G. Love & Special Sauce, Slightly Stoopid

Crystal Ballroom

1332 W. Burnside


Wednesday, Oct. 16

8 p.m.


All ages

Everyone needs a little lovin’, and G. Love & Special Sauce is just the band to dish some out. Playing at the Crystal Ballroom next Wednesday, G. Love will lead you into a comfortable daze with their “sloppy blues” and numerous love songs backed mostly by happy, uplifting music. Impossible as it is not to sway (and occasionally bounce) to the almost jazzy beats of some songs, just hearing G. Love’s friendly voice makes you want to hang out with the band. Their music is light, but not insubstantial, and carefree without being ignorant. This band is impossible to classify, as they fit partly into so many different genres of music and wholly into none.

“G. Love” is Garrett Dutton, the lead singer and guitarist of the band. Using his harmonica, he relaxes his Philadelphia-accented rapping. Bass player “Jimi Jazz” is Jim Prescott, who lays down a nice line to keep the songs going. “Houseman” is Jeffery Clemens. More than just a drummer, he also pens a column for Drum Magazine. G. Love joined up with the Special Sauce band in 1992, and the band’s debut sold 200,000 copies (mostly at colleges) with little radio coverage. They then signed with the Sony imprint Okeh.

The band has produced eight bootlegs by themselves and has come out with six albums through Sony/Okeh. The singles “Baby’s Got Sauce” and “Cold Beverage” are fan favorites. Philadelphonic is their best-known record, featuring such songs as “Rodeo Clowns” and “Kick Drum.”

Before a greatest hits album was released earlier this year, the most recent release was Electric Mile. Their first album with a “Parental Advisory” sticker, this record has Sublime-like guitar riffs and lyrics more political (and angry) than previous albums. The song “Unified” talks of racism versus unity and explains that being unified “could be so nice, but the world is not ready.” Still, G. Love would never leave out the songs about the women he loves, and there always seem to be plenty.

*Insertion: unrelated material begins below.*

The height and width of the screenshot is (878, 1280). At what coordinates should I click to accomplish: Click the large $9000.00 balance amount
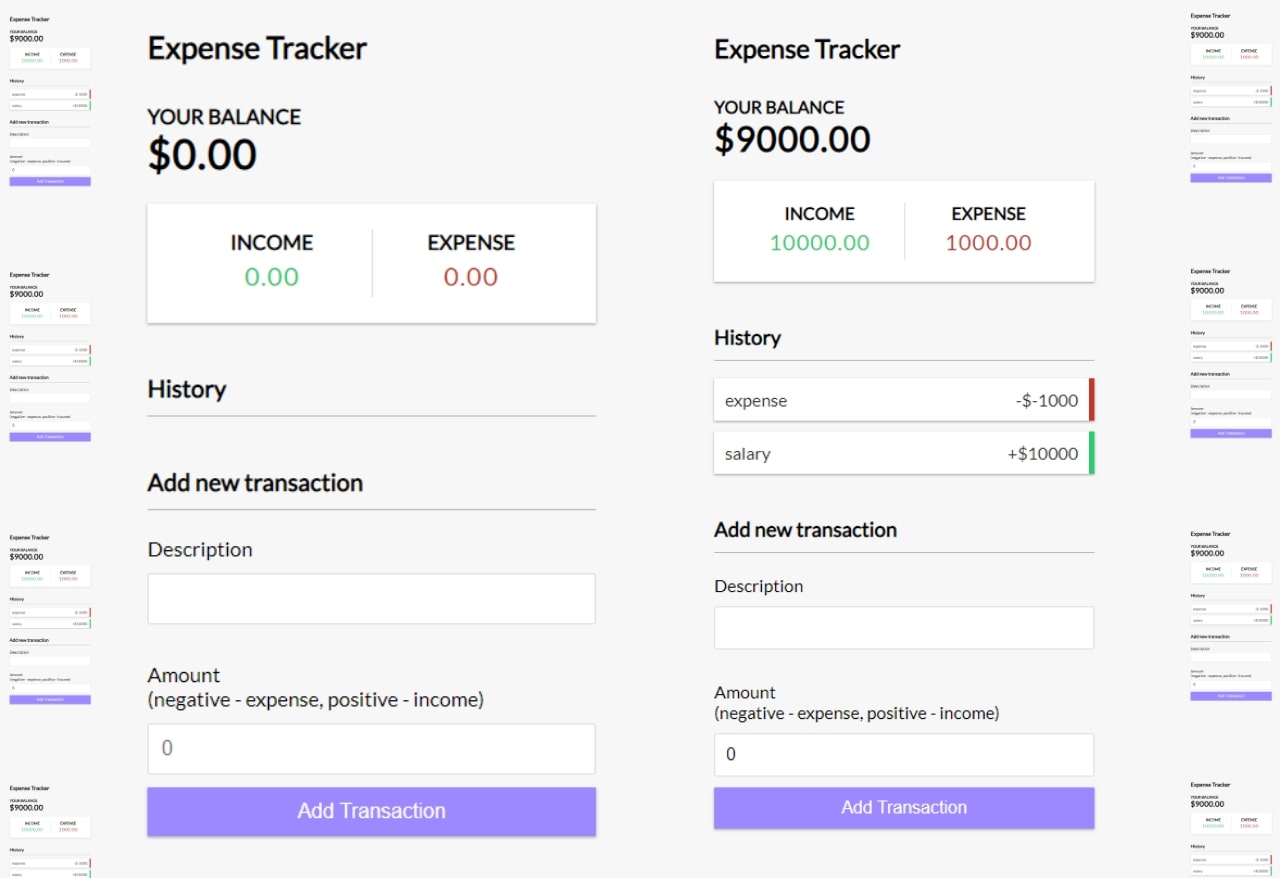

Radio play of G. Love is mostly limited to college and independent stations; corporate stations rarely, if ever, play their music. Part of mainstream media’s aversion to G. Love is that their music is so far from pop. It is beachy music. Not beachy like Gidget dancing to the Beach Boys, but beachy like passing a joint in a drum circle around a bonfire. G. Love & Special Sauce is pleasant, sociable music.

Opening for G. Love & Special Sauce is Slightly Stoopid, a punk band. Stoopid trivia: They were discovered and signed to Skunk Records by the infamous Brad Nowell, the late Sublime front man. Stoopid has performed for the ESPN X-Games and is a major player in the music scene of the West Coast’s skating/surfing/snowboarding community.

Singer Miles Doughty explains, “We sing about good times, smoking a lot of weed, partying and chillin’.” They are the perfect band to get you ready for what G. Love has got cooking.

Why should you go see G. Love & Special Sauce? You need to see them only because they make music that is in between genres, and this does not happen enough in modern music. It is not really blues, not really jazz, definitely not rock or punk, or even plain ol’ easy listening. Your dad might like this band if he listened to them, but that does not mean that you cannot like them, too.

G. Love does not have the cultural influence of Bob Dylan or the vocal range of Luciano Pavarotti, but what he does have is a certain je ne sais quoi. This music’s appeal is that it is just as good as singular entertainment as background noise. G. Love & Special Sauce is versatile in that it fits any situation or mood, especially those in which you are just spending time wasting time and need something that will not make you think, but will make you smile.